One-third of Americans believe Biden won because of voter fraud: poll
Roughly one-third of Americans believe that President Biden’s 2020 electoral victory was the result of widespread voter fraud, according to a new Monmouth University poll.
Thirty-two percent of respondents say fraud was the reason Biden won the presidential election, maintaining a trend that has taken hold over the past seven months.
In similar Monmouth polls conducted in November, January and March, the number of voters who believe that fraud cost former President Trump a second term in the White House has remained steady at 32 percent.
The polling underscores how pervasive Trump’s false claims of a stolen election have become among his supporters in the months since the 2020 presidential race.

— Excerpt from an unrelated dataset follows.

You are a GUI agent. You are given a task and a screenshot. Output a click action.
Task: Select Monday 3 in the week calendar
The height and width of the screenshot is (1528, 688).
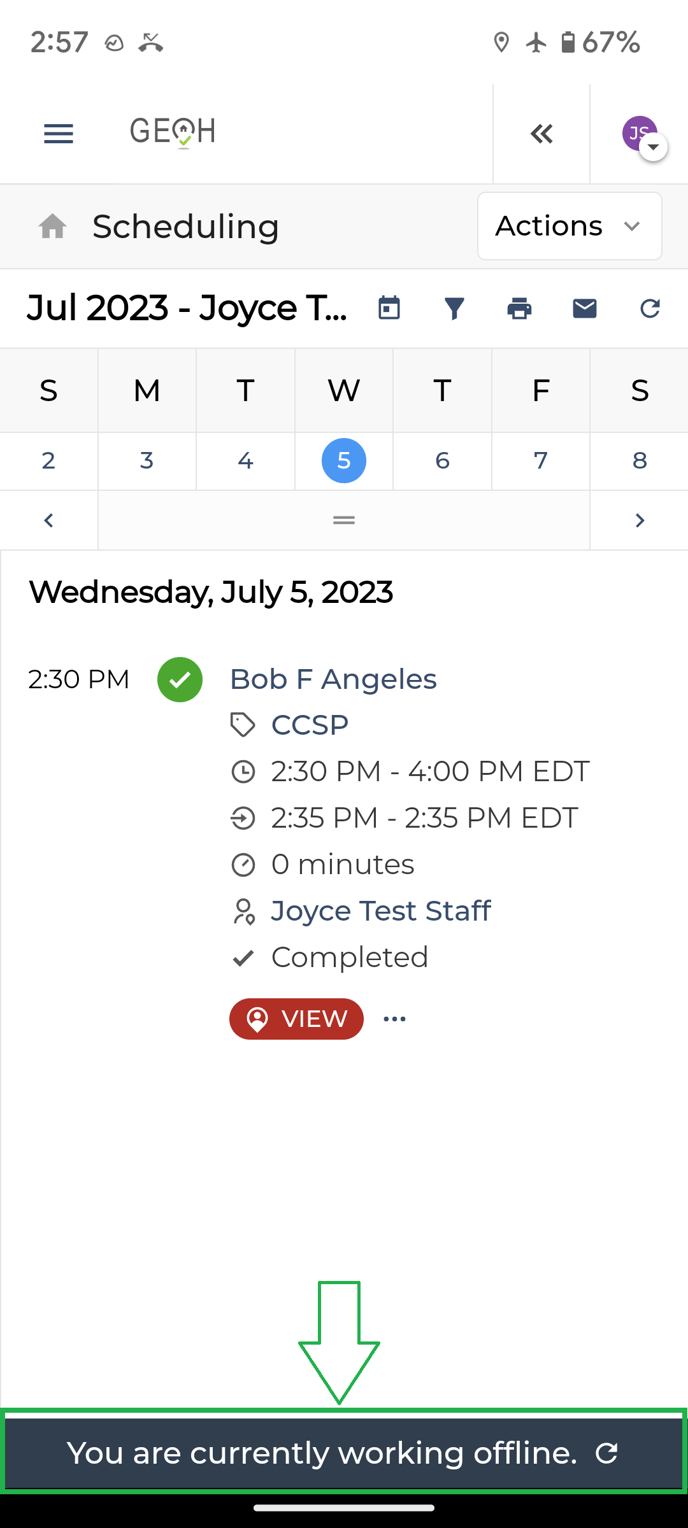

“The continuing efforts to question the validity of last year’s election is deepening the partisan divide in ways that could have long-term consequences for our Democracy, even if most Americans don’t quite see it that way yet,” Patrick Murray, the director of the Monmouth University Polling Institute, said.
The majority of those who believe that voter fraud delivered the White House to Biden identify as either Republicans or Republican-leaning, according to the Monmouth poll. Sixty-three percent of GOP voters and Republican-leaning voters say that Biden was not legitimately elected president.
At the same time, 14 percent of those surveyed say that they will never accept Biden as the legitimate president, including roughly 3 in 10 Republican and Republican-leaning voters.
The number of those who believe Biden’s victory was due to fraud is also similar to the 33 percent who believe that efforts by state legislatures to audit the results of the 2020 election are legitimate, according to the Monmouth poll.
Those audits have been criticized by Democrats and election officials who have warned that they jeopardize the security of ballots and risk sowing further distrust in the country’s elections. Most voters — 57 percent — see the audit efforts as partisan undertakings, the poll found.
The Monmouth poll surveyed 810 U.S. adults from June 9-14. It has a margin of sampling error of plus or minus 3.5 percentage points.